*Provided data*:
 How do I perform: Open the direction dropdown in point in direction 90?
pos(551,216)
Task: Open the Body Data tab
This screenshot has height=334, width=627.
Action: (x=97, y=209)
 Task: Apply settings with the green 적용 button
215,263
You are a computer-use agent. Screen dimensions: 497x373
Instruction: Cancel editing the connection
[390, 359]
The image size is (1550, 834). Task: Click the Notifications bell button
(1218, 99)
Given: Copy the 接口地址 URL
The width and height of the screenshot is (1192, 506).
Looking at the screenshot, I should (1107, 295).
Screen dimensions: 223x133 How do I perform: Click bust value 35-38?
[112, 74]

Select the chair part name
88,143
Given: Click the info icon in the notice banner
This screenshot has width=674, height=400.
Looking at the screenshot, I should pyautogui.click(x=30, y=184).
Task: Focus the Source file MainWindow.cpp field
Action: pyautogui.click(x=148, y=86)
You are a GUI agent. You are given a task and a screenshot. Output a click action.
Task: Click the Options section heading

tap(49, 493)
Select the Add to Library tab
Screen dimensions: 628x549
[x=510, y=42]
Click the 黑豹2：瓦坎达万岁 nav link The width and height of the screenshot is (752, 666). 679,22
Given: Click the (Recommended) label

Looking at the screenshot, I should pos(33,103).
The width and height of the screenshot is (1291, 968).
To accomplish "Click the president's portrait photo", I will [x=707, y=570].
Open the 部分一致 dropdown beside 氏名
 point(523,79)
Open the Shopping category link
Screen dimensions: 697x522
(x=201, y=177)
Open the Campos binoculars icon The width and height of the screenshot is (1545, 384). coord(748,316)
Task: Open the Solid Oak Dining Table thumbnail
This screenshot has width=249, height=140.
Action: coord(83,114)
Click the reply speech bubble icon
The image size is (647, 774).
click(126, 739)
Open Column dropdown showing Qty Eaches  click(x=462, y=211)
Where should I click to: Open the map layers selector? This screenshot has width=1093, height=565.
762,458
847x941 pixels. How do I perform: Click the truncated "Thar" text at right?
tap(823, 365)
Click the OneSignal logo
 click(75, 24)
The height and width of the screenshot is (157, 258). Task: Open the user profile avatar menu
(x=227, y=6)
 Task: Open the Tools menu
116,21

*Problem*: Which lines in the entries above contain the string "icon", matching case? Report each of those lines in full.

*Written solution*:
Given: Click the info icon in the notice banner
Open the Campos binoculars icon The width and height of the screenshot is (1545, 384). coord(748,316)
Click the reply speech bubble icon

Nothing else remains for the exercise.